Pastoral Messages | April 30, 2015

Spring has sprung here in the Quad Cities. Buds and flowers burst from trees that were bare just days ago. The once brown grass is lush and green. Tulips and daffodils and lilacs bring the kind of color that help us forget our gray February. It’s the kind of beauty that draws a thank you from even the least appreciative of souls. Multiple times a day this week, I’ve prayed this poem by e.e. cummings:

I thank You God for most this amazing
day: for the leaping greenly spirits of trees
and a blue true dream of sky; and for everything
which is natural which is infinite which is yes

(i who have died am alive again today,
and this is the sun’s birthday; this is the birth
day of life and of love and wings: and of the gay
great happening illimitably earth)

how should tasting touching hearing seeing
breathing any–lifted from the no
of all nothing–human merely being
doubt unimaginable You?

(now the ears of my ears awake and
now the eyes of my eyes are opened)

And even with this prayer running through my head, it’s impossible to ignore that in other corners of this planet there is not such life and possibility. From Baltimore to Nepal to Syria violence and destruction seem to rule the day. Seismic shifts, born from both tectonic plates and from human injustice and violence shake our world.

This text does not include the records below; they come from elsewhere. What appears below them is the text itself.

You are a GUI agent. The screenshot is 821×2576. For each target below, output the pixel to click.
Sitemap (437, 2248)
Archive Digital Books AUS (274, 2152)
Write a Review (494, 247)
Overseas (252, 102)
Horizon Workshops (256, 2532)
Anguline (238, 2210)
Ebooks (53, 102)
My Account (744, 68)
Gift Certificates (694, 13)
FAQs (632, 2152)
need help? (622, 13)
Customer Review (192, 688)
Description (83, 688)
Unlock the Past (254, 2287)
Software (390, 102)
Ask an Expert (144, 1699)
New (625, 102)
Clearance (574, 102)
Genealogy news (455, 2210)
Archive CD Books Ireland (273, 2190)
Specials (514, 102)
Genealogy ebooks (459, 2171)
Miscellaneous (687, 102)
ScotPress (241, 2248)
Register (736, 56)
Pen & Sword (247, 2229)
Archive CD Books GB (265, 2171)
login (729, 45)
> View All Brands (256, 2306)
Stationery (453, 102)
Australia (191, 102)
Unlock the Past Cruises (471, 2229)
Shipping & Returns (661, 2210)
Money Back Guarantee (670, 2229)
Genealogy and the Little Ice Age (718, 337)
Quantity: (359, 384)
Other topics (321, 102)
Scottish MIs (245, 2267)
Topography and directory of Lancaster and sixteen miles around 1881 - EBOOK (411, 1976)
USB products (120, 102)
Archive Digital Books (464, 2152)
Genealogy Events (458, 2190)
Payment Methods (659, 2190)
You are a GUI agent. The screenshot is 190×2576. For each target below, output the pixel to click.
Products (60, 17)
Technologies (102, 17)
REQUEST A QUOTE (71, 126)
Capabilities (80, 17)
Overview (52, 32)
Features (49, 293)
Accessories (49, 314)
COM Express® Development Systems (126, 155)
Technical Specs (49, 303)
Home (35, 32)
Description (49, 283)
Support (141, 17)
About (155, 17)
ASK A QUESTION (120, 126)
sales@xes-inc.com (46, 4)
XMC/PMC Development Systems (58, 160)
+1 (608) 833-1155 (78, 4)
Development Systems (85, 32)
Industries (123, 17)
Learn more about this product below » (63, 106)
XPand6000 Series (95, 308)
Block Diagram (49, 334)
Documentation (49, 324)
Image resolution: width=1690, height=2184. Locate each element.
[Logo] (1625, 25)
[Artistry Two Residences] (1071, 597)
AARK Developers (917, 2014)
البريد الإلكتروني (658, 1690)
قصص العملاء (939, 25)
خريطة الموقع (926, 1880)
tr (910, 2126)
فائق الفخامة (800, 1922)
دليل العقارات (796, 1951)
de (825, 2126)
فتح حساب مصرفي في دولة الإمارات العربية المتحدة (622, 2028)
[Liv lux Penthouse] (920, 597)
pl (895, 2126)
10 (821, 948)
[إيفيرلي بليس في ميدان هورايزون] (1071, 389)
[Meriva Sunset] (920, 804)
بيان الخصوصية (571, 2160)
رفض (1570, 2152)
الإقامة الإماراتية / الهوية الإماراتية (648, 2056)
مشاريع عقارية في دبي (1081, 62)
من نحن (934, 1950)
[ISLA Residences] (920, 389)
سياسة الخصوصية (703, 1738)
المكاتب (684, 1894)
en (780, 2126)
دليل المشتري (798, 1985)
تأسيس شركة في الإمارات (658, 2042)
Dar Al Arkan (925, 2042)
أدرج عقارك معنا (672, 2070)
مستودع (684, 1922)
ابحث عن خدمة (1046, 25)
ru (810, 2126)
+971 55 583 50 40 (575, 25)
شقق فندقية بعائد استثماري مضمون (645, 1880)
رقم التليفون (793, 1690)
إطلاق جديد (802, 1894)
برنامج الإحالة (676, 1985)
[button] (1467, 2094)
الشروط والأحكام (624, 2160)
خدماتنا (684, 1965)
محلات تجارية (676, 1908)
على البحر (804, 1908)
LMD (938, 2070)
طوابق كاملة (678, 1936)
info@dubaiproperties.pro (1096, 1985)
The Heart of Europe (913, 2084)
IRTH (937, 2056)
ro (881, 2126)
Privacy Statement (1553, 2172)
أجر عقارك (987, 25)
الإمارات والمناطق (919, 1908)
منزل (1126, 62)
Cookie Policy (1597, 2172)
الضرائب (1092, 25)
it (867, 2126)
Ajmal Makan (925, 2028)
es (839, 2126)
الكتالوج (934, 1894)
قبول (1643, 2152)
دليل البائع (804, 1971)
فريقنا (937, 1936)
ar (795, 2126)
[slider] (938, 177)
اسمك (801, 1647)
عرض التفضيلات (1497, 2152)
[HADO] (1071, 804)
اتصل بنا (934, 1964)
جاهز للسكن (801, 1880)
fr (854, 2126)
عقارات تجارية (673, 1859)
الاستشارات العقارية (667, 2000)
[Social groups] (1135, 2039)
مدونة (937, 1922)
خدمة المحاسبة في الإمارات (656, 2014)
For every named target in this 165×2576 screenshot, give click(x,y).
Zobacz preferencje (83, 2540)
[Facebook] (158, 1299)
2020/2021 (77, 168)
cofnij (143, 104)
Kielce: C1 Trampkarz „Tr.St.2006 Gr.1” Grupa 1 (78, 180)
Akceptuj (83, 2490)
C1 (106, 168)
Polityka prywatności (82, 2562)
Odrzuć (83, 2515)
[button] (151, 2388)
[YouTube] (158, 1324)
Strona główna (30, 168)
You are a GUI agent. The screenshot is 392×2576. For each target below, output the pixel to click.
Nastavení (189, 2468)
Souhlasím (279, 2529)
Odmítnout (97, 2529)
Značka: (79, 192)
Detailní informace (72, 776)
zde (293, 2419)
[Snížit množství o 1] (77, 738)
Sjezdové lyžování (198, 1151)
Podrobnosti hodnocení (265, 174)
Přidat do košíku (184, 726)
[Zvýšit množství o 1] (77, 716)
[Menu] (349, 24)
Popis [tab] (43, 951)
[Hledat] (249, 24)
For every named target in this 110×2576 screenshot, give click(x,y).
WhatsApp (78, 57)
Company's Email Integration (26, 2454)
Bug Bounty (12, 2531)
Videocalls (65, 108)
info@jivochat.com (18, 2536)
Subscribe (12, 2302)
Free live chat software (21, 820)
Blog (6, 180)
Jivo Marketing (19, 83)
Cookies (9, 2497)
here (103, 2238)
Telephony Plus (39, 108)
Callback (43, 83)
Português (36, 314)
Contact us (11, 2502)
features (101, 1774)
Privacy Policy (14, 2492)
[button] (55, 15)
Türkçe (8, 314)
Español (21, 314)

It’s the kind of week when we are caught between gratitude and despair. We are reminded that our world is full of both great hope and great sorrow. We feel both lamentation and joy. It can be easy to get caught in one response to this world and forget about the other. And yet we somehow need both. Simply despairing, after all, would lead not only to great sorrow but also apathy. But knowing only our own delight would ignore the suffering of our brothers and sisters.

So perhaps we can take some clues from those last two lines of e. e. cumming’s poem. “(now the ears of my ears awake and now the eyes of my eyes are opened).” This may be just the way to live in our world full of great beauty and terrible injustice – to keep our ears awake and our eyes opened.

We can listen, really listen, to the hurting and brokenness of the world even as we keep our eyes open for glimpses of beauty and love. This may be our only chance to not only live a life full of gratitude and hope, but also to move toward the kind of transformative action that our world so desperately needs.